Traditional Skill/Art Craft: Guinean Dance, Drumming
Years Awarded: 2014, 2018, 2020, 2022
Since age seven, Alseny Yansane has been immersed in the musical and dance tradition of his native country, Guinea, West Africa. Alseny trained and performed in many competitions as a dancer, drummer, and acrobat in the dawning of the Republic’s newly won independence from France. Historically, this was a time when art and cultural appreciation and cultivation were at an all-time high and the training that artists received was rigorous and systematic. Artists had to compete on a national level annually as a way of moving up to higher levels of artistic status. These competitions were held in the heart of Alseny’s neighborhood and attracted groups from all over Guinea who represented specific art and culture from various regions and ethnic groups.
This has given Alseny a wealth of knowledge about the history and cultural diversity behind Guinean performance arts, a solid artistic foundation, and a strong drive for excellence.
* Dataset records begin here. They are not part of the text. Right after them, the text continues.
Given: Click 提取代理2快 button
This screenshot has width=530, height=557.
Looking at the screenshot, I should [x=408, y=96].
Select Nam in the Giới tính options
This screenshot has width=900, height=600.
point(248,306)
Alseny has worked with some of Guinea’s most reputable performance groups, including Kemoko Sano’s Ballet Merveilles and Jean Macuely’s Ballet Sanke. In 1993, Alseny was recruited to join the most prestigious of all national groups, the world-renowned Ballet Africains. Chosen to tour with them several times, Alseny has dazzled audiences throughout the United States, Canada, Bermuda, and Morocco.
APPRENTICE BIOGRAPHY - Mamadouba Papa Yansane 2014/2018/2020/2022
Mamadouba ‘Papa’ Yansane is a young traditional Guinean drummer who comes from a line of extraordinary Guinean artists and performers. He has taken part of folkloric events and cultural ceremonies for as long as he can remember and has been involved with music since early childhood. Papa has long been praised for his exceptional musical talent which he has been practicing with his father, Alseny Yansane, for the past eight years in Eugene, Oregon. Papa and Alseny have been performing on stage and co-teaching classes and workshops. Since 2020, Papa has been working with his father on the tradition of building and tuning drumheads. He now wishes to take this experience a step further by embodying the art of heading a Djembe and learning the art of building Dunduns.
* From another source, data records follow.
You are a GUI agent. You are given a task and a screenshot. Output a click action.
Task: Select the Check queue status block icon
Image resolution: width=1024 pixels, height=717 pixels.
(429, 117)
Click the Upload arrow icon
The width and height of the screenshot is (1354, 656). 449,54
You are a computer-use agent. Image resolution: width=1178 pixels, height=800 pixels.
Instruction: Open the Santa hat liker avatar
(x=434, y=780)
Q+A WITH THE MENTOR ARTIST
Describe your traditional art.
The cultural tradition of constructing drumheads and tuning Djembes and Dunduns, the traditional drums from Guinea, is typically practiced by only the most skilled drummers to ensure that the drums that are being played have the best sound possible. Heading and tuning drums properly requires a separate skill set than that of playing drums and requires many, many hours of distinct training.
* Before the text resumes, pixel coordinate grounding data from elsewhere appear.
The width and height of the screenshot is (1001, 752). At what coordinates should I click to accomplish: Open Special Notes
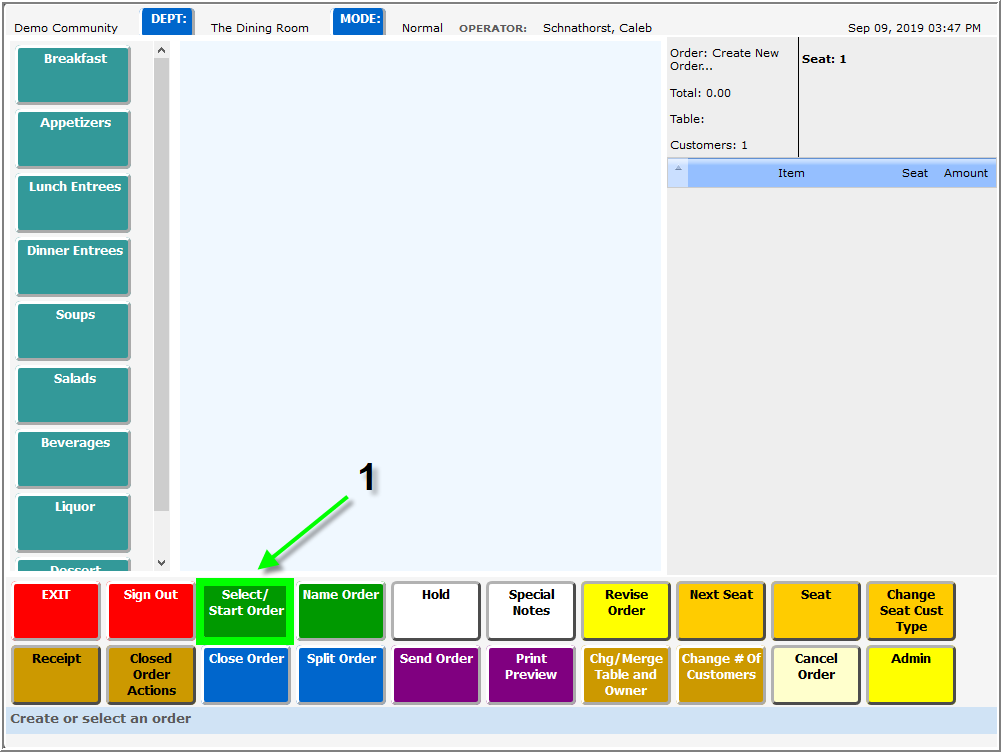531,610

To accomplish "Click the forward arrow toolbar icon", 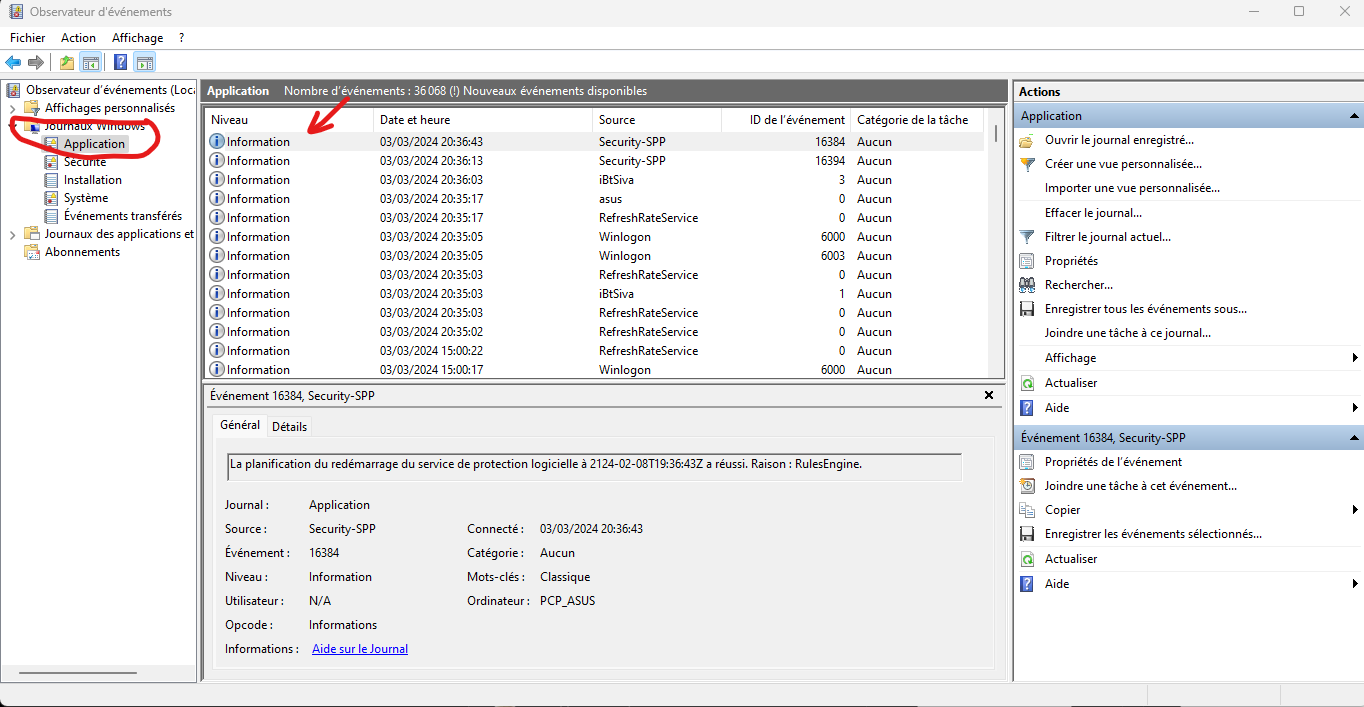I will click(x=36, y=63).
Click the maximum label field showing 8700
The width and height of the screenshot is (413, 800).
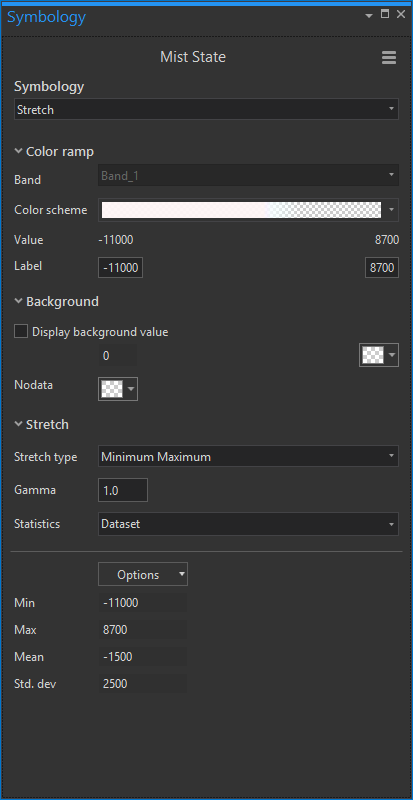pyautogui.click(x=382, y=267)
This cultural practice happens on a regular and consistent basis to ensure that the drums sound their best anytime they are being played since the drum skins' sound changes with ambient factors such as temperature and humidity as well as slack from being played. Also, over time drumheads either break, get damaged, or wear out, especially if the drum is played a lot and would require a brand-new head to be put on the instrument and tuned up.
Through my work and leadership as a professional performance drummer and dancer as well as my deep involvement in folkloric gatherings and cultural community events, I have had the opportunity to train several apprentices of the next generation in the skills for building, tuning, and maintaining professional-grade drums.
How did you come to learn this tradition?
I learned this tradition in Conakry, the capital city of Guinea as a teenager to supplement to my training in traditional drumming and dancing. My older brother gave me my initial training on how to construct drumheads and tune them. After my basic training from him I was able to enhance my technique through the process of being tasked with re-reading Djembes and Dunduns for the variety of performance and folkloric groups I was involved with, including two of my very own groups. Over the years I have perfected my technique even more through the process of working on hundreds and hundreds of different drums.
Why is this cultural tradition important to your community?
The tradition of well-constructed drumheads is a fundamental part of the drum culture from Guinea. Guinean drumming is traditionally done on a daily basis in a variety of ways that includes folkloric gatherings to celebrate weddings and baby naming ceremonies, animation of large public events, like political rallies or national conventions, entertainment for parties, and rigorous rehearsals for performance groups that travel on a national and international basis.
All of these activities rely on the elementary principle of having well-made drumheads that are properly tuned and maintained. The way an instrument sounds is crucial for heightening the interaction between members of the polyrhythmic drum orchestra, the level of response dancers have to the music and the overall experience of participants that are present during these community events. If the sound of the instruments is not of high quality, then the drumming cannot come across as powerfully and therefore the experience of the entire community will not be as sweet as if the drums' sounds are on point. Additionally, the drums from my cultural tradition are meant to be melodic as well as percussive through the combination of well-tuned instruments and proper drumming techniques.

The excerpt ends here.